◆ RECORDED INFORMATION:
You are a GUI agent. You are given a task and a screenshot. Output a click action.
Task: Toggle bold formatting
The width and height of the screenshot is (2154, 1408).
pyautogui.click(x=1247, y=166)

--

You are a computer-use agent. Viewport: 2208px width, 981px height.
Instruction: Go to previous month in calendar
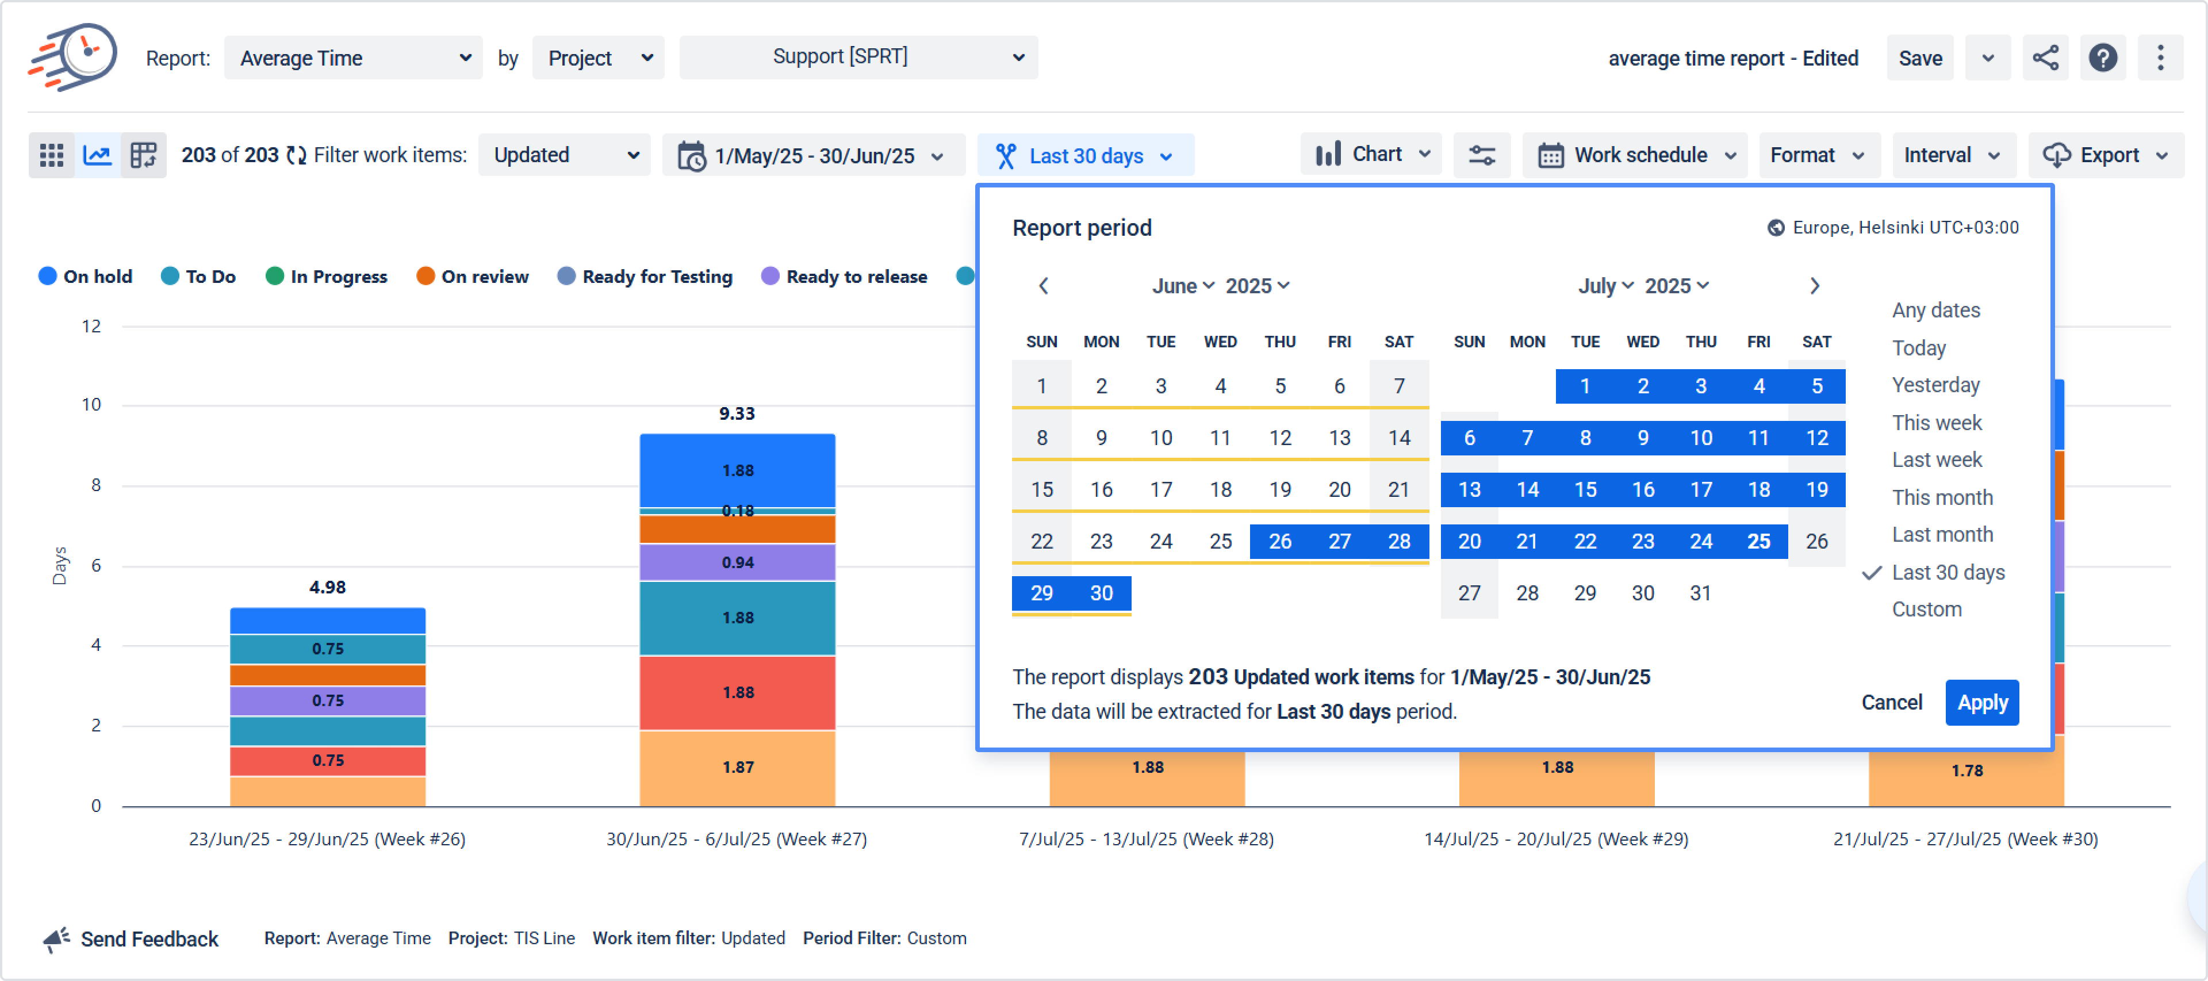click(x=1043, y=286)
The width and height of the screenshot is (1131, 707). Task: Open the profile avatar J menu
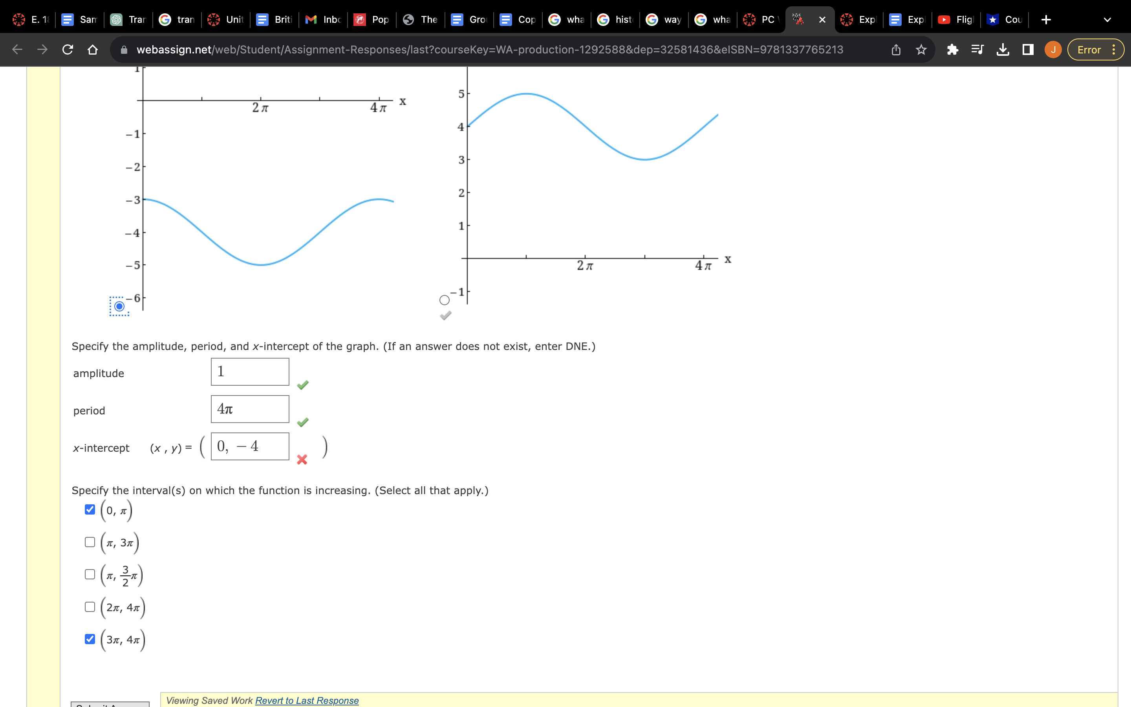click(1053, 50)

==

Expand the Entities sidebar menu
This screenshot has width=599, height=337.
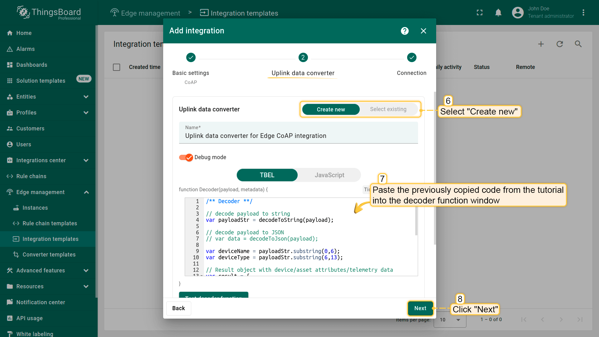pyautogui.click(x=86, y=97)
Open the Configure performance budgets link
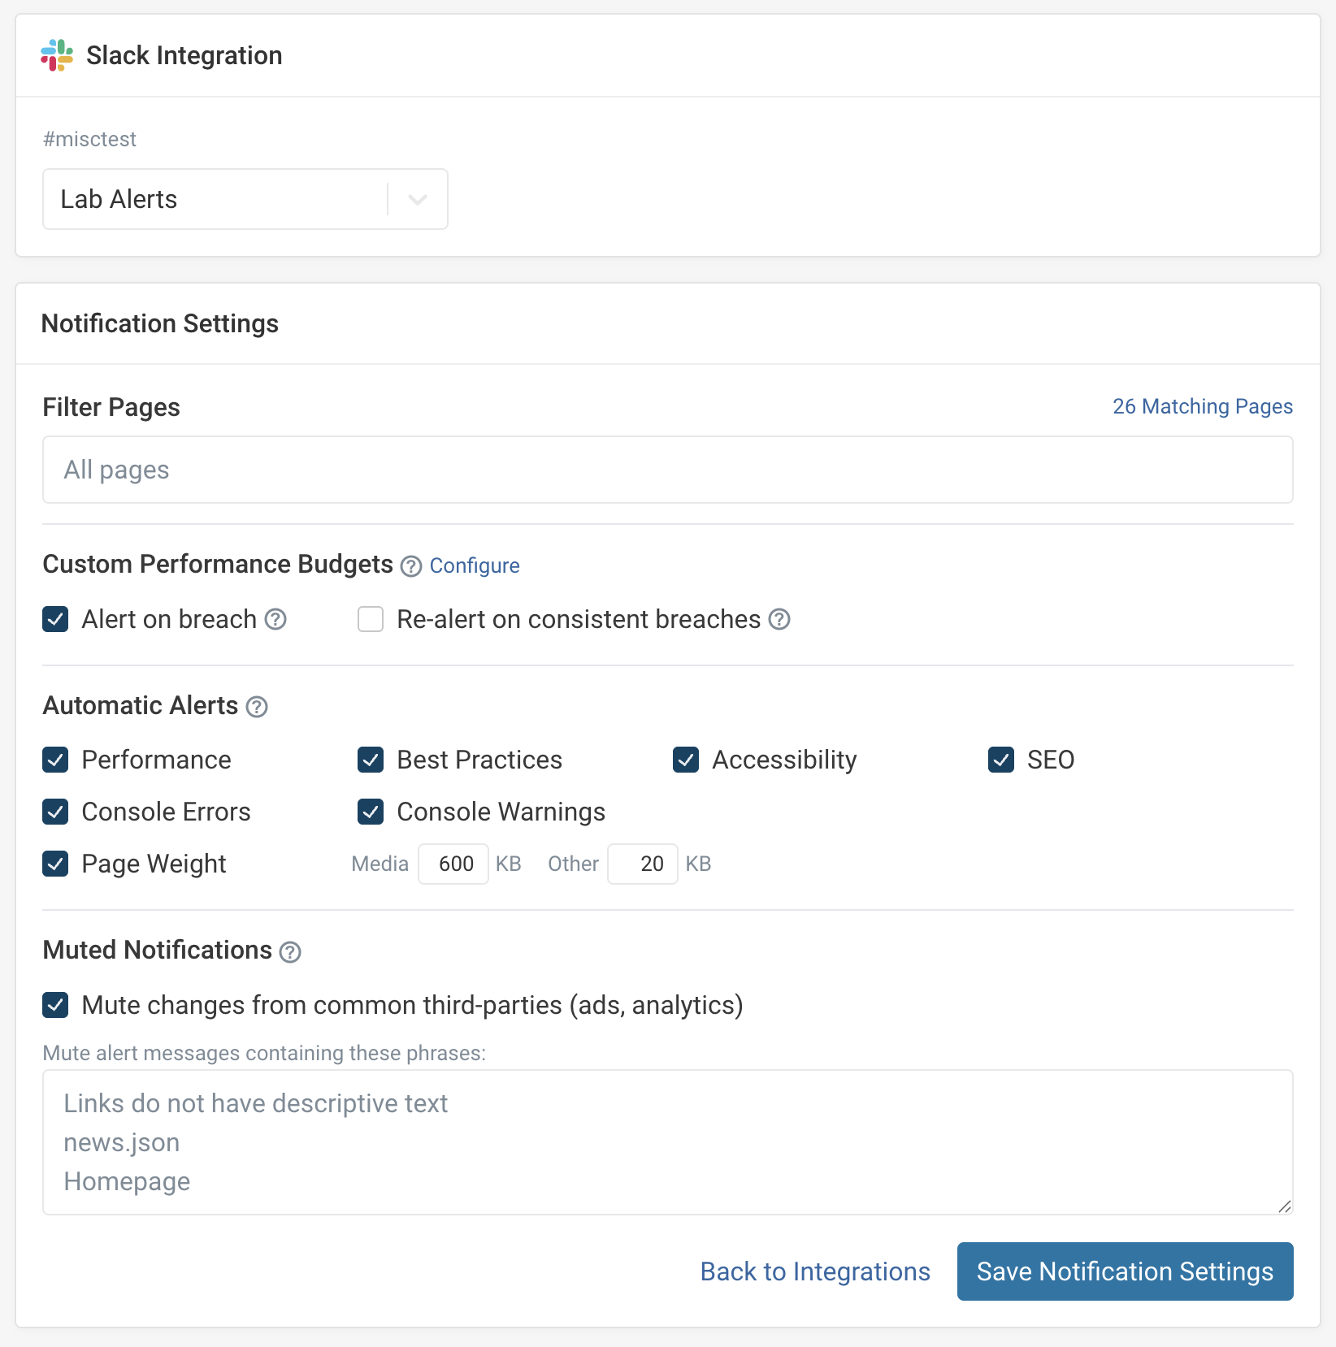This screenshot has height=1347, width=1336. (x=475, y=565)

◆ EXERCISE: Search the data for "agent" and list every line in which it occurs.

◆ TASK ANSWER:
You are a GUI agent. You are given a task and a screenshot. Output a click action.
You are a computer-use agent. Viewport: 2208px width, 981px height.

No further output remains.